The records are to be restated in their entirety, word for word.

----------

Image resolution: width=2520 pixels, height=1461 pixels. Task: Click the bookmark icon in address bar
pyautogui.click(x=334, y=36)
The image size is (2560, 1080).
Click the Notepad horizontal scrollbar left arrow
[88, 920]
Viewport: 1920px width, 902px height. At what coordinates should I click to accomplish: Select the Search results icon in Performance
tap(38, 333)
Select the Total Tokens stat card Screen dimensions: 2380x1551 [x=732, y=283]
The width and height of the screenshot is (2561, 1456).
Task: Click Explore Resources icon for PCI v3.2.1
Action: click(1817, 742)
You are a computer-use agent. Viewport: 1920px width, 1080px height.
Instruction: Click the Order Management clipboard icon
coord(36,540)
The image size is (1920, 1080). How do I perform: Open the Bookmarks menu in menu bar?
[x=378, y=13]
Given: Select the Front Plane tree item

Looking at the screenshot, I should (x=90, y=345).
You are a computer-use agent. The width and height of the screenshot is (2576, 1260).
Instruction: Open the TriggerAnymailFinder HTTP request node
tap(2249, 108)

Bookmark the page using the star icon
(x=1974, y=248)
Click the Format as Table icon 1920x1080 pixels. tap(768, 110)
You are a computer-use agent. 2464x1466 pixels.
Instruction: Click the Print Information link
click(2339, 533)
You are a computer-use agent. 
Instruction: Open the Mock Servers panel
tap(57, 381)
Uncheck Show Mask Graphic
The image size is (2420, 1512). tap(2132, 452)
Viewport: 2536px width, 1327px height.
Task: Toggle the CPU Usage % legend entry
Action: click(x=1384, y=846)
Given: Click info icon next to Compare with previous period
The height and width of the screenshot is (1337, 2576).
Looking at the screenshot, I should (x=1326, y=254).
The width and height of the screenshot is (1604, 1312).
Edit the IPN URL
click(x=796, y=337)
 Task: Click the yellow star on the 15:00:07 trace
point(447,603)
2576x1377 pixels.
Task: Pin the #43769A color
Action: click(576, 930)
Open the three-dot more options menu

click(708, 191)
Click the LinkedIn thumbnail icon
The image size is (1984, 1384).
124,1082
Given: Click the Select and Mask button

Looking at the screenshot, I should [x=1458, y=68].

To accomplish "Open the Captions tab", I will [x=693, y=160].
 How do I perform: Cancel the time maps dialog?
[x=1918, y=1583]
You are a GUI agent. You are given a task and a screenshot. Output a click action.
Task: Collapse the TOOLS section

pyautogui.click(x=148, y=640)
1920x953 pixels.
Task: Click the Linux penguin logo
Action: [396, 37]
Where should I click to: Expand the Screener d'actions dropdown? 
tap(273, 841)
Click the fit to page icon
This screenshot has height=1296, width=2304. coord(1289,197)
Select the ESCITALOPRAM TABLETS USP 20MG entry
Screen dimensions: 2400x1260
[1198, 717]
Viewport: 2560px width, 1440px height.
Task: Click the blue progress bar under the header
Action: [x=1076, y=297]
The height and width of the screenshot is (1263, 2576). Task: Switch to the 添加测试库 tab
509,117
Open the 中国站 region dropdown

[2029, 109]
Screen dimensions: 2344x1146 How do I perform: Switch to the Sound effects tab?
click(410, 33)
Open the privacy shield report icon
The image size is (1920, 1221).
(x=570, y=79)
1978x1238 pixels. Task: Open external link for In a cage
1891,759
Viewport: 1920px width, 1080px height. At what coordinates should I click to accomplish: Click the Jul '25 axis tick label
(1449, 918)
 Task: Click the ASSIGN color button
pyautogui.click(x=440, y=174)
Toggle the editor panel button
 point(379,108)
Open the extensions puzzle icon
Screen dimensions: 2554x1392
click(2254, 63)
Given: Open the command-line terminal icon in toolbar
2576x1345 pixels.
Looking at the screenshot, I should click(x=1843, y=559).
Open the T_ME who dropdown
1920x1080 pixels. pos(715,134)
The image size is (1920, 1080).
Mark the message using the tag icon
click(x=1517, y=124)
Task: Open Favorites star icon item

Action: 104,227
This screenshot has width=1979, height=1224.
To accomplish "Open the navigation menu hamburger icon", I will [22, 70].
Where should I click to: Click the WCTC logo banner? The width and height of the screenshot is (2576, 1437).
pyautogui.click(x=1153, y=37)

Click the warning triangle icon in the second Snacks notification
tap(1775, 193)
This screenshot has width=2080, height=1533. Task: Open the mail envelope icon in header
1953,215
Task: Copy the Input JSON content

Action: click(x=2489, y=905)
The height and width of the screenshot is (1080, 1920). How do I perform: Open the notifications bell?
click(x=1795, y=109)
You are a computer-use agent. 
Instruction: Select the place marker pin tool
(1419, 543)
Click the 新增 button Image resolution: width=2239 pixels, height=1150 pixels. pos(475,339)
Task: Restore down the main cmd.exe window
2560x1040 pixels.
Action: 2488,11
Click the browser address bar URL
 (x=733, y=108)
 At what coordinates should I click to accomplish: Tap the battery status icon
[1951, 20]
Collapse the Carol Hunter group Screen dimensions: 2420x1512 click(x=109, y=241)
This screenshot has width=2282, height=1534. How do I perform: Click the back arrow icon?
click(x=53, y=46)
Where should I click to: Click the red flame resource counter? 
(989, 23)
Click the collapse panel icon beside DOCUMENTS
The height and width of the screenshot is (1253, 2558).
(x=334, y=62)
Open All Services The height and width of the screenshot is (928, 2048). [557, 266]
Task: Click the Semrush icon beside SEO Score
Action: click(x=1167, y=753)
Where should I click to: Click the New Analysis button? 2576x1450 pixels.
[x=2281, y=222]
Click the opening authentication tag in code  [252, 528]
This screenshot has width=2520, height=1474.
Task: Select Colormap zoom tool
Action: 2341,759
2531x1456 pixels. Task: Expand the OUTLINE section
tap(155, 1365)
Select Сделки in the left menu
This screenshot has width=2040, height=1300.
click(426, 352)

----------

Expected answer:
Image resolution: width=2520 pixels, height=1461 pixels. Task: Click the bookmark icon in address bar
pyautogui.click(x=334, y=36)
The image size is (2560, 1080).
Click the Notepad horizontal scrollbar left arrow
[88, 920]
Viewport: 1920px width, 902px height. At what coordinates should I click to accomplish: Select the Search results icon in Performance
tap(38, 333)
Select the Total Tokens stat card Screen dimensions: 2380x1551 [x=732, y=283]
The width and height of the screenshot is (2561, 1456).
Task: Click Explore Resources icon for PCI v3.2.1
Action: click(1817, 742)
You are a computer-use agent. Viewport: 1920px width, 1080px height.
Instruction: Click the Order Management clipboard icon
coord(36,540)
The image size is (1920, 1080). How do I perform: Open the Bookmarks menu in menu bar?
[x=378, y=13]
Given: Select the Front Plane tree item

Looking at the screenshot, I should (x=90, y=345).
You are a computer-use agent. The width and height of the screenshot is (2576, 1260).
Instruction: Open the TriggerAnymailFinder HTTP request node
tap(2249, 108)

Bookmark the page using the star icon
(x=1974, y=248)
Click the Format as Table icon 1920x1080 pixels. tap(768, 110)
You are a computer-use agent. 2464x1466 pixels.
Instruction: Click the Print Information link
click(2339, 533)
You are a computer-use agent. 
Instruction: Open the Mock Servers panel
tap(57, 381)
Uncheck Show Mask Graphic
The image size is (2420, 1512). tap(2132, 452)
Viewport: 2536px width, 1327px height.
Task: Toggle the CPU Usage % legend entry
Action: click(x=1384, y=846)
Given: Click info icon next to Compare with previous period
The height and width of the screenshot is (1337, 2576).
Looking at the screenshot, I should (x=1326, y=254).
The width and height of the screenshot is (1604, 1312).
Edit the IPN URL
click(x=796, y=337)
 Task: Click the yellow star on the 15:00:07 trace
point(447,603)
2576x1377 pixels.
Task: Pin the #43769A color
Action: click(576, 930)
Open the three-dot more options menu

click(708, 191)
Click the LinkedIn thumbnail icon
The image size is (1984, 1384).
124,1082
Given: Click the Select and Mask button

Looking at the screenshot, I should [x=1458, y=68].

To accomplish "Open the Captions tab", I will [x=693, y=160].
 How do I perform: Cancel the time maps dialog?
[x=1918, y=1583]
You are a GUI agent. You are given a task and a screenshot. Output a click action.
Task: Collapse the TOOLS section

pyautogui.click(x=148, y=640)
1920x953 pixels.
Task: Click the Linux penguin logo
Action: [396, 37]
Where should I click to: Expand the Screener d'actions dropdown? 
tap(273, 841)
Click the fit to page icon
This screenshot has height=1296, width=2304. coord(1289,197)
Select the ESCITALOPRAM TABLETS USP 20MG entry
Screen dimensions: 2400x1260
[1198, 717]
Viewport: 2560px width, 1440px height.
Task: Click the blue progress bar under the header
Action: [x=1076, y=297]
The height and width of the screenshot is (1263, 2576). Task: Switch to the 添加测试库 tab
509,117
Open the 中国站 region dropdown

[2029, 109]
Screen dimensions: 2344x1146 How do I perform: Switch to the Sound effects tab?
click(410, 33)
Open the privacy shield report icon
The image size is (1920, 1221).
(x=570, y=79)
1978x1238 pixels. Task: Open external link for In a cage
1891,759
Viewport: 1920px width, 1080px height. At what coordinates should I click to accomplish: Click the Jul '25 axis tick label
(1449, 918)
 Task: Click the ASSIGN color button
pyautogui.click(x=440, y=174)
Toggle the editor panel button
 point(379,108)
Open the extensions puzzle icon
Screen dimensions: 2554x1392
click(2254, 63)
Given: Open the command-line terminal icon in toolbar
2576x1345 pixels.
Looking at the screenshot, I should click(x=1843, y=559).
Open the T_ME who dropdown
1920x1080 pixels. pos(715,134)
The image size is (1920, 1080).
Mark the message using the tag icon
click(x=1517, y=124)
Task: Open Favorites star icon item

Action: 104,227
This screenshot has width=1979, height=1224.
To accomplish "Open the navigation menu hamburger icon", I will [22, 70].
Where should I click to: Click the WCTC logo banner? The width and height of the screenshot is (2576, 1437).
pyautogui.click(x=1153, y=37)

Click the warning triangle icon in the second Snacks notification
tap(1775, 193)
This screenshot has width=2080, height=1533. Task: Open the mail envelope icon in header
1953,215
Task: Copy the Input JSON content

Action: click(x=2489, y=905)
The height and width of the screenshot is (1080, 1920). How do I perform: Open the notifications bell?
click(x=1795, y=109)
You are a computer-use agent. 
Instruction: Select the place marker pin tool
(1419, 543)
Click the 新增 button Image resolution: width=2239 pixels, height=1150 pixels. pos(475,339)
Task: Restore down the main cmd.exe window
2560x1040 pixels.
Action: 2488,11
Click the browser address bar URL
 (x=733, y=108)
 At what coordinates should I click to accomplish: Tap the battery status icon
[1951, 20]
Collapse the Carol Hunter group Screen dimensions: 2420x1512 click(x=109, y=241)
This screenshot has width=2282, height=1534. How do I perform: Click the back arrow icon?
click(x=53, y=46)
Where should I click to: Click the red flame resource counter? 
(989, 23)
Click the collapse panel icon beside DOCUMENTS
The height and width of the screenshot is (1253, 2558).
(x=334, y=62)
Open All Services The height and width of the screenshot is (928, 2048). [557, 266]
Task: Click the Semrush icon beside SEO Score
Action: click(x=1167, y=753)
Where should I click to: Click the New Analysis button? 2576x1450 pixels.
[x=2281, y=222]
Click the opening authentication tag in code  [252, 528]
This screenshot has width=2520, height=1474.
Task: Select Colormap zoom tool
Action: 2341,759
2531x1456 pixels. Task: Expand the OUTLINE section
tap(155, 1365)
Select Сделки in the left menu
This screenshot has width=2040, height=1300.
click(426, 352)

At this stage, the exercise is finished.